ABOUT THIS TASK — Write out every line below that includes the word "number".
━━ SUPPLIED DATA ━━
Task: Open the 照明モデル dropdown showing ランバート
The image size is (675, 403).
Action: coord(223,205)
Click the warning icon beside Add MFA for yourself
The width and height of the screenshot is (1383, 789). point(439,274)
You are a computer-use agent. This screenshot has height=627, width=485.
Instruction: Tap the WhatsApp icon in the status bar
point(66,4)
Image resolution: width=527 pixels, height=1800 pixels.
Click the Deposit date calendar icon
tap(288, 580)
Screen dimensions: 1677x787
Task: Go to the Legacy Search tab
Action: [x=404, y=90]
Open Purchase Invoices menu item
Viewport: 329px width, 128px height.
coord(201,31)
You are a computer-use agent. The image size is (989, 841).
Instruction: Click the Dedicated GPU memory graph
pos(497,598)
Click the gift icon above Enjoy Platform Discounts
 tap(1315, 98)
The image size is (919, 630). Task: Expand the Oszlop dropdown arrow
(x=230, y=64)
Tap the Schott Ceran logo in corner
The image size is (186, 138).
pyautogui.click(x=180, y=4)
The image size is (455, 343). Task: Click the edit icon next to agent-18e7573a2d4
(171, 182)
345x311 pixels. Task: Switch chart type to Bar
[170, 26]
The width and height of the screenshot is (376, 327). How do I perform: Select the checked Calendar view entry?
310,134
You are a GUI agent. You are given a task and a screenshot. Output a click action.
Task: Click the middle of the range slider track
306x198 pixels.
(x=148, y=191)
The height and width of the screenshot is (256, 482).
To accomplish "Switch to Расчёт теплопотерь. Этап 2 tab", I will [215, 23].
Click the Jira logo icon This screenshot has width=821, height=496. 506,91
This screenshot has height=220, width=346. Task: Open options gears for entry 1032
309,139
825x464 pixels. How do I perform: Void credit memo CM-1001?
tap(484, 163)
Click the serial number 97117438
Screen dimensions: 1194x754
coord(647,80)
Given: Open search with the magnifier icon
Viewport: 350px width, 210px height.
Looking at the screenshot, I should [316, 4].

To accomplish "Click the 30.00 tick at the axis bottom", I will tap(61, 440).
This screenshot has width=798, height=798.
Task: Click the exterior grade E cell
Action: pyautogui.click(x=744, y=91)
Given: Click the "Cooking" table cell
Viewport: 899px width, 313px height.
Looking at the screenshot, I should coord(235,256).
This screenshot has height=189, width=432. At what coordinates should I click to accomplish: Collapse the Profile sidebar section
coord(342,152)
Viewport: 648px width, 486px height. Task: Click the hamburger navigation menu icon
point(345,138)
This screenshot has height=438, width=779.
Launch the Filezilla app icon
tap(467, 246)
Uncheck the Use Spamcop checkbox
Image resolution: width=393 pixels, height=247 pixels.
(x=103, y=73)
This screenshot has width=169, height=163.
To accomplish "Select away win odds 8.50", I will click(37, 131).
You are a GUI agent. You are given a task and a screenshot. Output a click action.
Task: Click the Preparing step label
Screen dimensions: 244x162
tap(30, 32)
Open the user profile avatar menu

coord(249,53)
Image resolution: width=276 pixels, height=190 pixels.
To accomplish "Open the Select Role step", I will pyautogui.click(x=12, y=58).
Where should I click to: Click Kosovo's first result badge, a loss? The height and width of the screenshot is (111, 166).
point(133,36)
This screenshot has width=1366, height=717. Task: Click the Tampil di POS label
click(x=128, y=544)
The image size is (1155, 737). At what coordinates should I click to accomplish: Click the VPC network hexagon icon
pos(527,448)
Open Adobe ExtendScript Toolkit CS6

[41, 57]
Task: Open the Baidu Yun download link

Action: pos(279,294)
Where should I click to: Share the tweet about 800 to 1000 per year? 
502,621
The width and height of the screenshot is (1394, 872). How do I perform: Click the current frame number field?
━━━
OUTPUT —
Click the serial number 97117438
The width and height of the screenshot is (1394, 872). How do I perform: Click the current frame number field?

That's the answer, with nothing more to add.